Brief: Add 23 to every coordinate in the answers of the data below. Begin at the line that has "The width and", stop after the line that has "[x=683, y=191]", and write those lines out again in full with the requests included but the pictures left out.
======== Data excerpts
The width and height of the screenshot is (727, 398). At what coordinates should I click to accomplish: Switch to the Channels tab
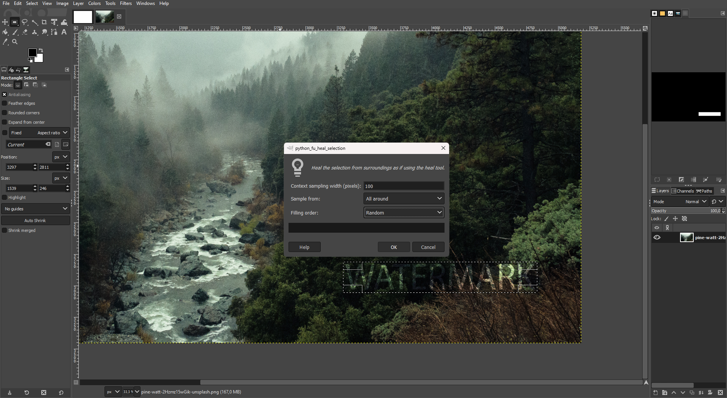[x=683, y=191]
================
======== Data excerpts
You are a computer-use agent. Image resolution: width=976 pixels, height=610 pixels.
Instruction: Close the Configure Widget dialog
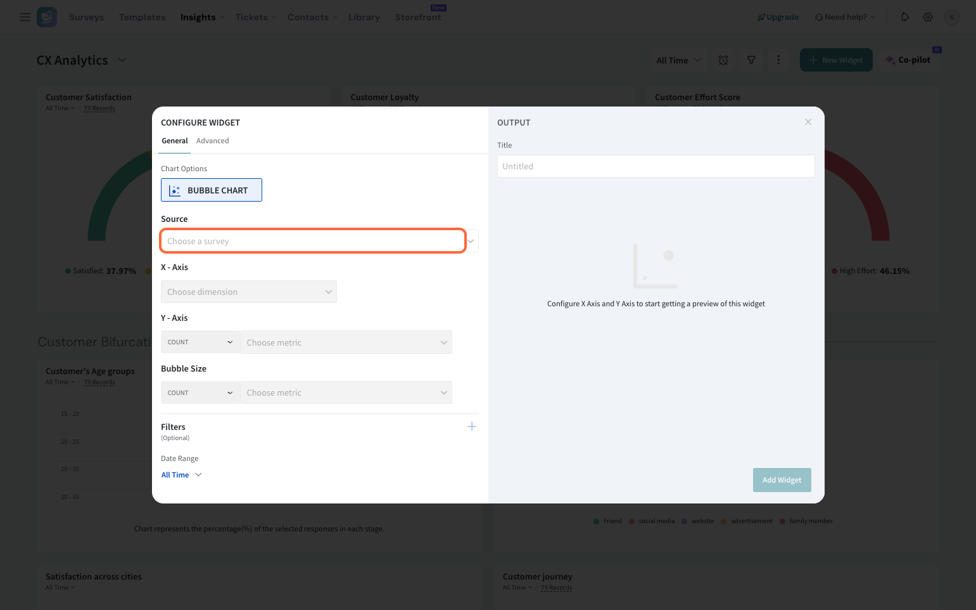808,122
================
======== Data excerpts
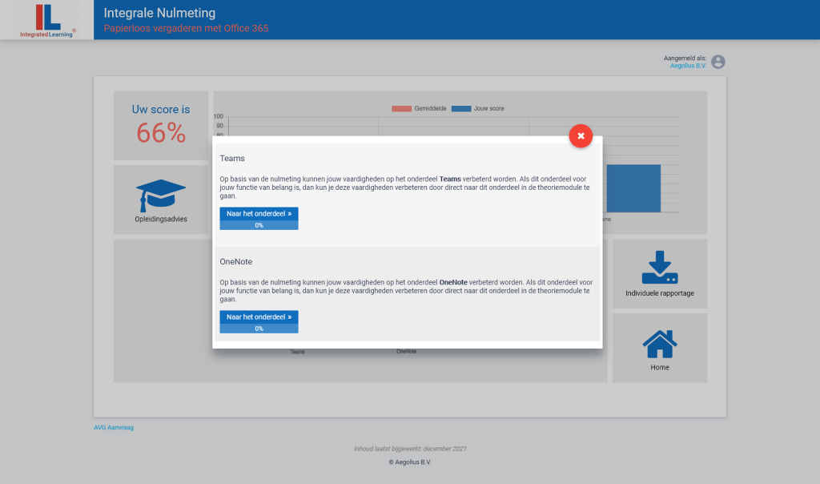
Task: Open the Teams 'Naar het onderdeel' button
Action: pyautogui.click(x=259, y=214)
================
Correct result:
The width and height of the screenshot is (727, 398). At what coordinates should I click to accomplish: Switch to the Channels tab
[x=706, y=214]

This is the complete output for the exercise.